Making a notable difference It’s common for later-life entrepreneurs to start out a business to reconnect with a former passion or even to change lives. Jayne Dearborn did both.
After Dearborn’s 7-year-old son, Max, died of childhood acute myelogenous leukemia (AML), the former dietitian and West Linn, Ore., resident, considered a long-buried love of art to heal. She started making fabric handbags and providing them with to friends. Next came sales at trunk shows, and today her company, JayneMax, sells fabric and leather purses to 20 boutiques in the united states. Her creations have appeared in magazines and on TV’s Ugly Betty. Demand outstripped Dearborn’s capability to do everything herself, so she outsourced manufacturing to China and turned over sales to her husband, Chris, who retired from his high-tech job in 2008 to greatly help run the business enterprise.
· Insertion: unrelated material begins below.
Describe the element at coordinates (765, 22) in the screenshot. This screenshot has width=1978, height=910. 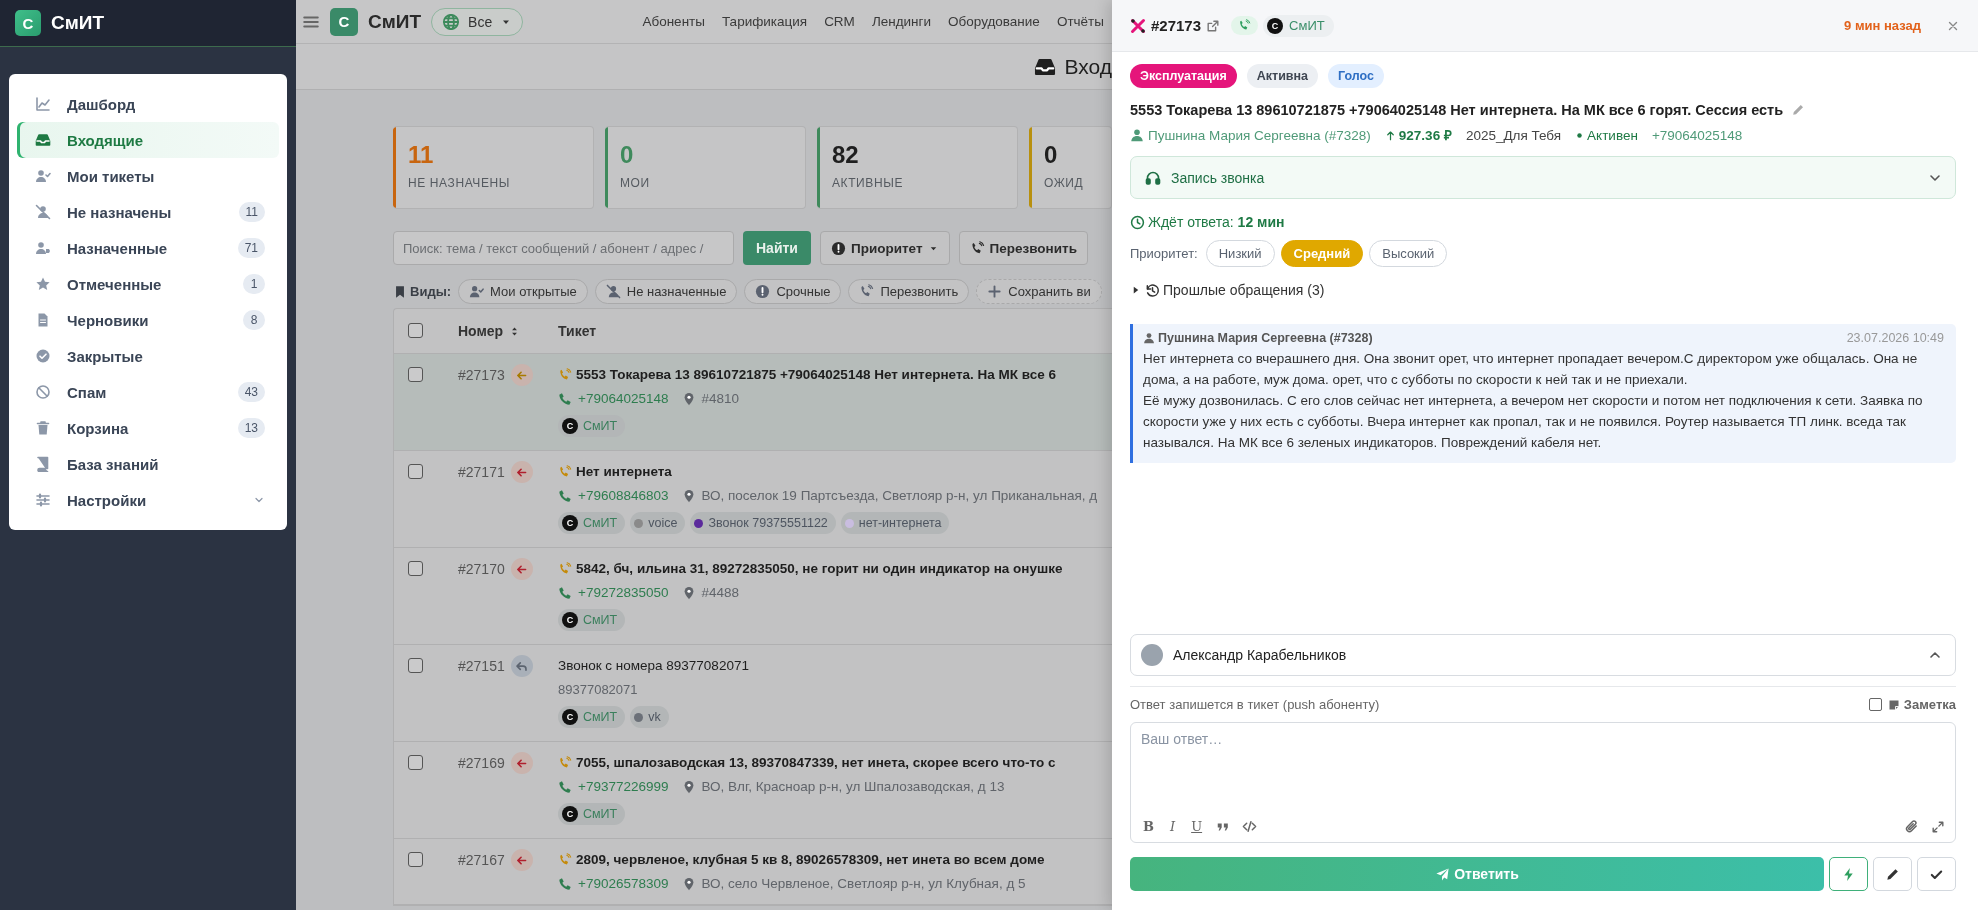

Part of Dearborn’s impetus for starting a company was to improve money for Max’s Blue Butterfly, a nonprofit she established in ’09 2009. Since that time, she’s collected $10,000 and is organizing the foundation’s first major fundraiser for Cincinnati Children’s Hospital’s research into childhood AML.
"Handbags were fun, and I possibly could see it growing right into a business for all of us," Dearborn says. "Nonetheless it wasn’t enough for me personally. I felt like I needed this other component where I possibly could surrender in a bigger way."